We do know that since 9/11 the vast majority of so called "terror plots" against the USA were fucking well INSTIGATED BY THE FBI. Almost certainly with the help of the NSA.

We also know that two of the plots which were genuine threats were not foiled by any intelligence operation, but because of fuckups in execution. Shoe and underwear bombers.

JoeyT

(6,785 posts)
3. Given the history of intelligence agencies in this country?
Fri Jun 14, 2013, 06:07 AM
Jun 2013

I'd be floored if they didn't do something horrible with it. Course we won't find out until twenty years after the fact, if at all.

Metadata is plenty to find out if a married judge or politician has called a prostitute, or if his kid has called a drug dealer, for example.

HereSince1628

(36,063 posts)
5. There ARE limits on the resources available to use the data
Fri Jun 14, 2013, 08:14 AM
Jun 2013

I suspect that those limits are at least as important as the legalities.

Downwinder

(12,869 posts)
6. Have to be transcribed and translated to be searchable.
Fri Jun 14, 2013, 09:04 AM
Jun 2013

Wonder what the accuracy is. Good enough to identify a cell phone for a drone strike.

HereSince1628

(36,063 posts)
7. The actions taken based on the info also require resources if the action is drone strikes
Sat Jun 15, 2013, 08:35 AM
Jun 2013

you need drones, a nearby airbase, the mechanics, the fuel, the armorers and the ammunition, the avionics package and the folks who maintain it etc. etc. etc.
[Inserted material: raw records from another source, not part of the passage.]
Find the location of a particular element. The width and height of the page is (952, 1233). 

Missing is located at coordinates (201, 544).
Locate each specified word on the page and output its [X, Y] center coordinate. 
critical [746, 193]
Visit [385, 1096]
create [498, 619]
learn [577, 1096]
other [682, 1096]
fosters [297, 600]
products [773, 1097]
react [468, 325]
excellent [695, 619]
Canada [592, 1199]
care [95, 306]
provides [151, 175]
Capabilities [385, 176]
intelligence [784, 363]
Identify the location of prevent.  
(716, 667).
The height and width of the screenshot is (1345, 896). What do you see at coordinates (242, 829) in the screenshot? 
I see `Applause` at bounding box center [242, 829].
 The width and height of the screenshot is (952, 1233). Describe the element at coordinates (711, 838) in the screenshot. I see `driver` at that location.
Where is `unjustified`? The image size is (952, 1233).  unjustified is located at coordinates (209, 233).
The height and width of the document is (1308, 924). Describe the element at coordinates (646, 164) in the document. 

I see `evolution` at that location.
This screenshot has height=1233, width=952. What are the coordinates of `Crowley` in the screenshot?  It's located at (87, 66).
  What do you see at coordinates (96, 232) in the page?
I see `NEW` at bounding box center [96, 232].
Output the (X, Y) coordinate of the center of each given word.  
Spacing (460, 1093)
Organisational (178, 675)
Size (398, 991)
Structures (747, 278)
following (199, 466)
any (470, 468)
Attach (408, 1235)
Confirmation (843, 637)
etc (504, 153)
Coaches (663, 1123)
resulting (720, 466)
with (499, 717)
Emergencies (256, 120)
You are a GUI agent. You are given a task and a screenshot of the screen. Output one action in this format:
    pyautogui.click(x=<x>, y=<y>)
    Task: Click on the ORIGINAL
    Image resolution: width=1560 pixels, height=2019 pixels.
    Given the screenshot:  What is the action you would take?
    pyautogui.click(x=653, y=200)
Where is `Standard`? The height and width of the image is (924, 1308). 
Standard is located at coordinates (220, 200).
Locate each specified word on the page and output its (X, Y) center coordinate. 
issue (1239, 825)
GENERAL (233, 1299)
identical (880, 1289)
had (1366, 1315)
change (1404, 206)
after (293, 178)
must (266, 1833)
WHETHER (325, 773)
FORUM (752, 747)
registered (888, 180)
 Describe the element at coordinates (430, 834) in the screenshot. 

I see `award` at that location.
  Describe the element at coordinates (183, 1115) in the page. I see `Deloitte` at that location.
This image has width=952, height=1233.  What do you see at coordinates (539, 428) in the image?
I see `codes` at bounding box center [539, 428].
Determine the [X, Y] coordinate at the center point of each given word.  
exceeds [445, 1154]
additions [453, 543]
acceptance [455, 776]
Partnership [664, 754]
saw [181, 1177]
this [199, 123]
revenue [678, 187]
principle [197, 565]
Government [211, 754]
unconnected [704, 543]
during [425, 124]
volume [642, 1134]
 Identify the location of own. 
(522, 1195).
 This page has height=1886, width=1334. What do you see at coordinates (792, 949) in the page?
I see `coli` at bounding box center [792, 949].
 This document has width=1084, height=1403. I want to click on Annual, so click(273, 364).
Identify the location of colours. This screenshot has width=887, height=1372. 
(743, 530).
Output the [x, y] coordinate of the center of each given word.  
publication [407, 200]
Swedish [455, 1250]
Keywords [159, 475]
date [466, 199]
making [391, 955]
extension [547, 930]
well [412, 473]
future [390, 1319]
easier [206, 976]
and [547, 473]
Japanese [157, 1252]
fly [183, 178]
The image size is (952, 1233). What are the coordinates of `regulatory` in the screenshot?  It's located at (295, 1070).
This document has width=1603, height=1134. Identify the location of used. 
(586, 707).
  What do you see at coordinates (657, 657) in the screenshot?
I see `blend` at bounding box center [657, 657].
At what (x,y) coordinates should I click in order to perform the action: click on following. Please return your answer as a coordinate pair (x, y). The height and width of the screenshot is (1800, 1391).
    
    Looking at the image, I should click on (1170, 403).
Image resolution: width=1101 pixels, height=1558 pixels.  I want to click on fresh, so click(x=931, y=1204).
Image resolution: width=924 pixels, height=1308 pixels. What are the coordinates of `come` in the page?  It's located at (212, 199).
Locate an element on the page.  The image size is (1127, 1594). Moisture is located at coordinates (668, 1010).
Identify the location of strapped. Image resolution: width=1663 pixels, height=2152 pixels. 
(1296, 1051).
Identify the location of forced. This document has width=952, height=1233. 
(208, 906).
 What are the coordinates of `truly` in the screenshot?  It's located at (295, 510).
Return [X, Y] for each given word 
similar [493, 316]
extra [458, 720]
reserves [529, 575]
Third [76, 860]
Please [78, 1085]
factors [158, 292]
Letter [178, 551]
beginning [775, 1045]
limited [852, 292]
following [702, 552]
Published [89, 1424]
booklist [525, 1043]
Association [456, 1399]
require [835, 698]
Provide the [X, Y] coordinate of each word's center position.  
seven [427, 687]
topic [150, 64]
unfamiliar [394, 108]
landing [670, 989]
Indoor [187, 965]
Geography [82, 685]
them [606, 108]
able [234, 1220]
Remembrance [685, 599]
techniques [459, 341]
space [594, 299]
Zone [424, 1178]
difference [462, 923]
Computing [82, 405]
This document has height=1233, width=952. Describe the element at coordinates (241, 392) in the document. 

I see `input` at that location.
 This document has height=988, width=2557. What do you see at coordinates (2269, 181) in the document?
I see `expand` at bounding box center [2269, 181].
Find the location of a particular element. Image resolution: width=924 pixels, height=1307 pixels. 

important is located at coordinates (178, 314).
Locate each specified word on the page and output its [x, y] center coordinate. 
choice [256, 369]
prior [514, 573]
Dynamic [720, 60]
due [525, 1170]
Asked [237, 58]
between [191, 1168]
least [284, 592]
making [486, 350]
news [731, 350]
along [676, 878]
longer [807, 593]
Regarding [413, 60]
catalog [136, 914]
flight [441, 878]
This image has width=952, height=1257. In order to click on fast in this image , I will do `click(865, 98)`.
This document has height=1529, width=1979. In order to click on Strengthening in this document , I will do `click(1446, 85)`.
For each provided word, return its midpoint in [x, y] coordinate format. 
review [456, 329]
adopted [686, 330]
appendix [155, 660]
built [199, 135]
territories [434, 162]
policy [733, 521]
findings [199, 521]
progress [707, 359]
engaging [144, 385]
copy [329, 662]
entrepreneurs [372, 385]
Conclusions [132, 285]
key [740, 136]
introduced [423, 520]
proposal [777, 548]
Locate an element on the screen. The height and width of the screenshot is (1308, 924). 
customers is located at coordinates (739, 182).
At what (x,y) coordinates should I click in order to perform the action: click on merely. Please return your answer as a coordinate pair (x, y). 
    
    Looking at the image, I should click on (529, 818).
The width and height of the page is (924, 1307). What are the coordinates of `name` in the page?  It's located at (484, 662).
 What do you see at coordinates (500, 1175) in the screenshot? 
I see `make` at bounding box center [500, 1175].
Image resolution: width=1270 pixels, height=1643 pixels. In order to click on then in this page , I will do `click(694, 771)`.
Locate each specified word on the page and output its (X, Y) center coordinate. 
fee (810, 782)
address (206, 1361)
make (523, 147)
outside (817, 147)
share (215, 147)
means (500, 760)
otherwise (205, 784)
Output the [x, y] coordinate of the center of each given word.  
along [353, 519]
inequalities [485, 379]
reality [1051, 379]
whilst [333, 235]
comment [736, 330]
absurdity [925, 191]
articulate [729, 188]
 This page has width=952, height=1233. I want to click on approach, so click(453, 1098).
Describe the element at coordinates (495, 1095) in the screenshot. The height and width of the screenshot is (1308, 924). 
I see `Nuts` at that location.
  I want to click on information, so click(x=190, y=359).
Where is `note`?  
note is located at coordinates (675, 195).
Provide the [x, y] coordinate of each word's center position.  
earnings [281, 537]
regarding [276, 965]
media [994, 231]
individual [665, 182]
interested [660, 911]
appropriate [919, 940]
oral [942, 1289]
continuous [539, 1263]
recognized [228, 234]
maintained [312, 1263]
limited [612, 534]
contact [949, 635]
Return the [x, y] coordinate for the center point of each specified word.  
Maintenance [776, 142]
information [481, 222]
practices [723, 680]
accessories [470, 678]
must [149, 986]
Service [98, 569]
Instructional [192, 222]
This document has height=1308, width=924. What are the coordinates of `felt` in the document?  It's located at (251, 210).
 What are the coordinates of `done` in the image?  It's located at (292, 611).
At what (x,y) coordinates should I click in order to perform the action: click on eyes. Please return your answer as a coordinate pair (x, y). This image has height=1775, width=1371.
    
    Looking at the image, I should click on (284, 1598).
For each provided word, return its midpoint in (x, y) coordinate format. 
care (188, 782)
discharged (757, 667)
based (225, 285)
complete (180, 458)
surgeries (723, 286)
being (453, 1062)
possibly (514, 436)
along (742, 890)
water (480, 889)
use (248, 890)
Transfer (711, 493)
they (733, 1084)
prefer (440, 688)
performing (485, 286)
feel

If the action is to get everyone for whom surveillance detects possible misdemeanor or felony activity into prison, then you must have an equivalently huge system to investigate, arrest/detain, prosecute, and a huge system of prisons.

When I say there is an upper limit on resources, that's the sort of thing I mean. It's impossible to support, and so, there must be prioritization of what is actually done.

In a very practical way, that limit on resources is likely more a protection for citizens than Clarence Thomas's opinion of the meaning and reach of the 4th amendment.